» MATERIAL SHOWN:

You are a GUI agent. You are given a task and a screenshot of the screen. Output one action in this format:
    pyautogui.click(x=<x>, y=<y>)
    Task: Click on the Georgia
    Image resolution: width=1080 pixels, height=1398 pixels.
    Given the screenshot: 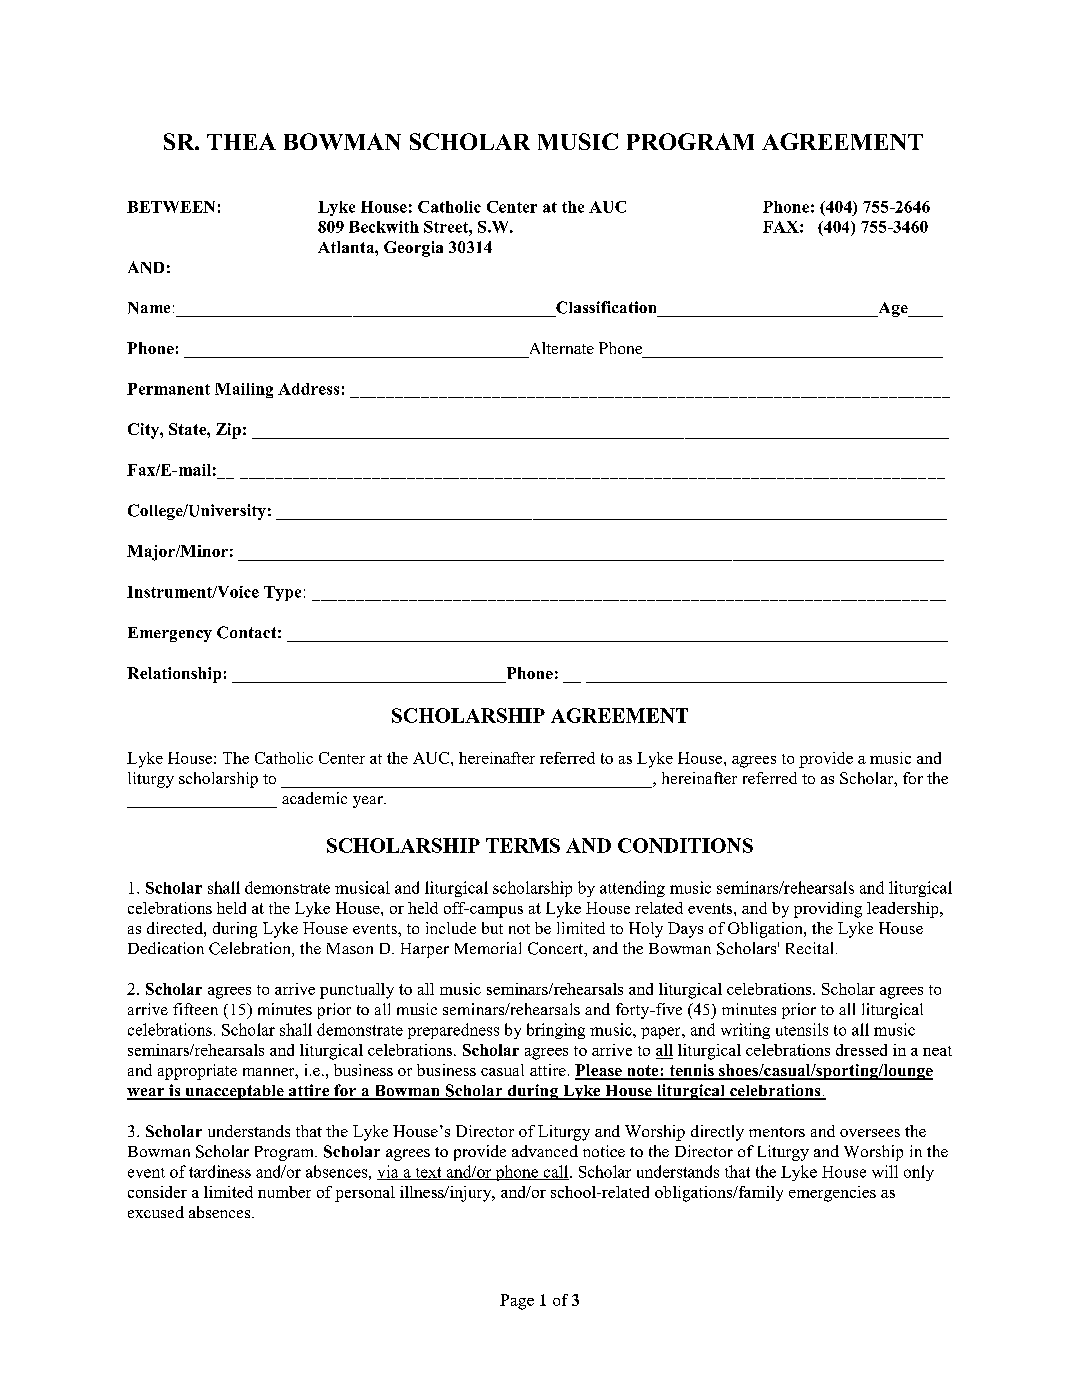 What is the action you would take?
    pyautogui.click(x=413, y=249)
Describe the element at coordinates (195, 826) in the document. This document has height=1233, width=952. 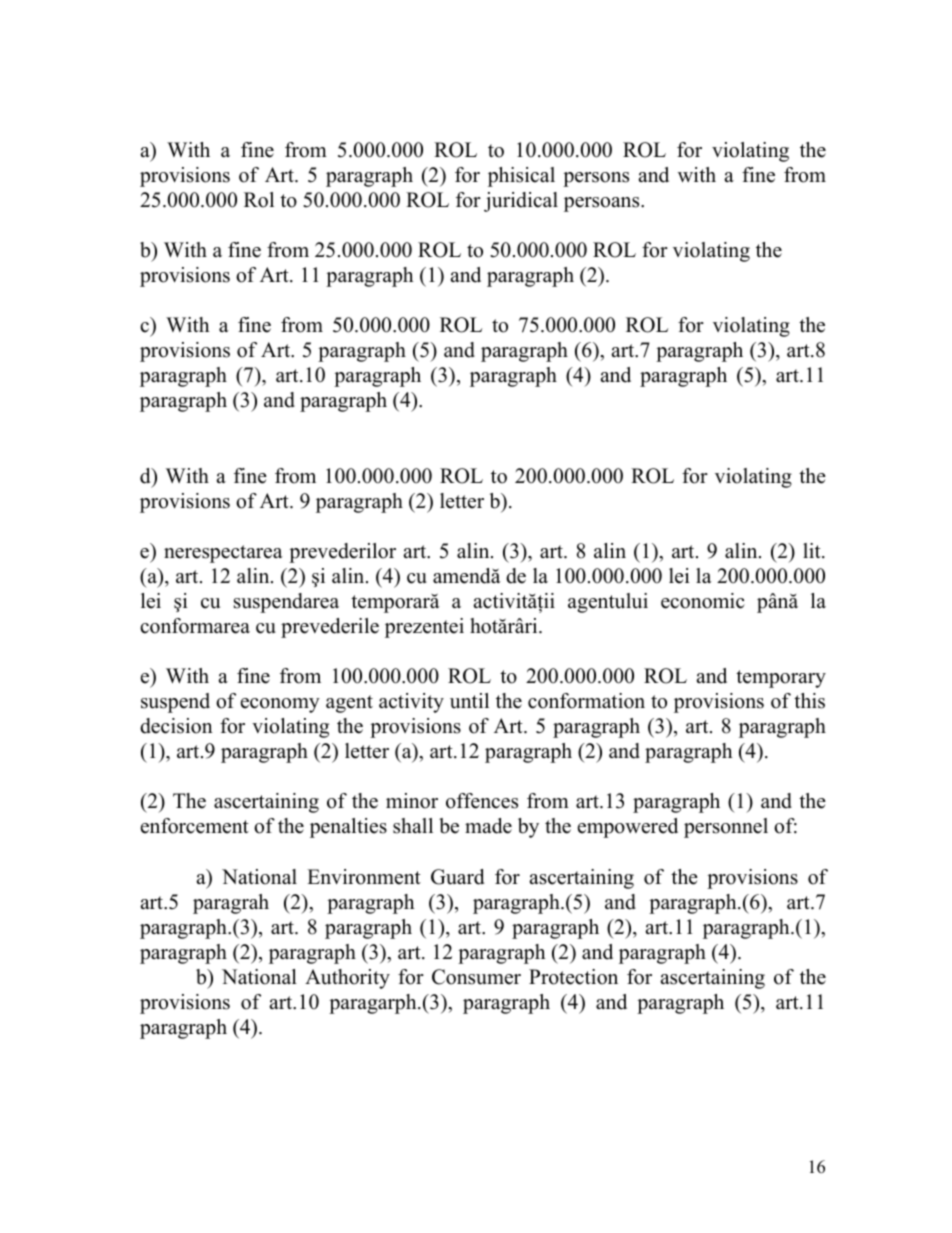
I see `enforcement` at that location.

» WHAT THIS TASK INVOLVES: Print everything from the line containing "Describe the element" down through the end of the listing, leaving the pictures out of your answer.

» RESULT:
Describe the element at coordinates (195, 826) in the document. This document has height=1233, width=952. 
I see `enforcement` at that location.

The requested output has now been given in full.